Copy each line from the listing below where the word "computer" shows up.

*** Begin section ***

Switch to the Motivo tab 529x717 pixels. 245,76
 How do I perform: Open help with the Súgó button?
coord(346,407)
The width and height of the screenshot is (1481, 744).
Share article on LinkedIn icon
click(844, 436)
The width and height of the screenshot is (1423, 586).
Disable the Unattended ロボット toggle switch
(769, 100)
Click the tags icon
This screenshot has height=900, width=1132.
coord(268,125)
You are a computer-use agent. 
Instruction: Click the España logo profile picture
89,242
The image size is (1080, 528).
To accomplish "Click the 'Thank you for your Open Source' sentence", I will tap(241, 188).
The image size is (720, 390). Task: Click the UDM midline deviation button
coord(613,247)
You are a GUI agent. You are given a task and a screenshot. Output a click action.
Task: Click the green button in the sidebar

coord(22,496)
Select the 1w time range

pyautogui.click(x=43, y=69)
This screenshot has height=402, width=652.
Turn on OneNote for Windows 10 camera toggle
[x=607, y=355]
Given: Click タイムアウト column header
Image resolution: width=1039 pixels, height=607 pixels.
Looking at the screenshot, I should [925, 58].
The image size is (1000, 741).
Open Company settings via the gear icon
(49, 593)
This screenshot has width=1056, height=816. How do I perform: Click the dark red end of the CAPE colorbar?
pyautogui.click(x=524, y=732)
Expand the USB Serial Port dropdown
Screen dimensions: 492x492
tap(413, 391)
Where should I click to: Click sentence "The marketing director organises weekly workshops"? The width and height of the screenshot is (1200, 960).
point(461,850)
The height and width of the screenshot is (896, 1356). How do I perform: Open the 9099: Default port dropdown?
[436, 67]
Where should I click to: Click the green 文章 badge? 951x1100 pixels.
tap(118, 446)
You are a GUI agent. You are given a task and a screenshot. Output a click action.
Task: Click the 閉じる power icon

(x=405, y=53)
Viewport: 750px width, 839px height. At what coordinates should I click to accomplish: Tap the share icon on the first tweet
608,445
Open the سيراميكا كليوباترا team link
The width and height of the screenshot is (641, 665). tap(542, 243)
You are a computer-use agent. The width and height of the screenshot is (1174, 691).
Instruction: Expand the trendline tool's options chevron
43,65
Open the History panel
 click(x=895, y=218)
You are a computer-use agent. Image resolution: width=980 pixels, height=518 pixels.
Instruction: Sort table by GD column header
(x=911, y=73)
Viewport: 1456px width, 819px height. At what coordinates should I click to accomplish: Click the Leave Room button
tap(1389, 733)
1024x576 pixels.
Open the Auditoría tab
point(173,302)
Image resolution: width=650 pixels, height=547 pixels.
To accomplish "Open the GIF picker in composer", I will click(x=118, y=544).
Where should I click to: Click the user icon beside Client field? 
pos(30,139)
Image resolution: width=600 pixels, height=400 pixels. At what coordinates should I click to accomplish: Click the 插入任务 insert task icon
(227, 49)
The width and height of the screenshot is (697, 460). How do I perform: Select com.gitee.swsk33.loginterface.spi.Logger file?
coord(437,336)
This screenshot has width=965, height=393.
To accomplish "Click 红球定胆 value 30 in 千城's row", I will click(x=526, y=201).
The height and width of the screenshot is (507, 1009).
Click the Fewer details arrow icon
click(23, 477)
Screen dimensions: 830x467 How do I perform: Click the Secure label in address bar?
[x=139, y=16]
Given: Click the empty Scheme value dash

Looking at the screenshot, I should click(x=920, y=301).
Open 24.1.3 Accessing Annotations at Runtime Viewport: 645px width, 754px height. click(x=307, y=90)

*** End section ***

== Task response ==
You are a computer-use agent. 
You are a computer-use agent. The width and height of the screenshot is (1174, 691).
You are a computer-use agent. Image resolution: width=980 pixels, height=518 pixels.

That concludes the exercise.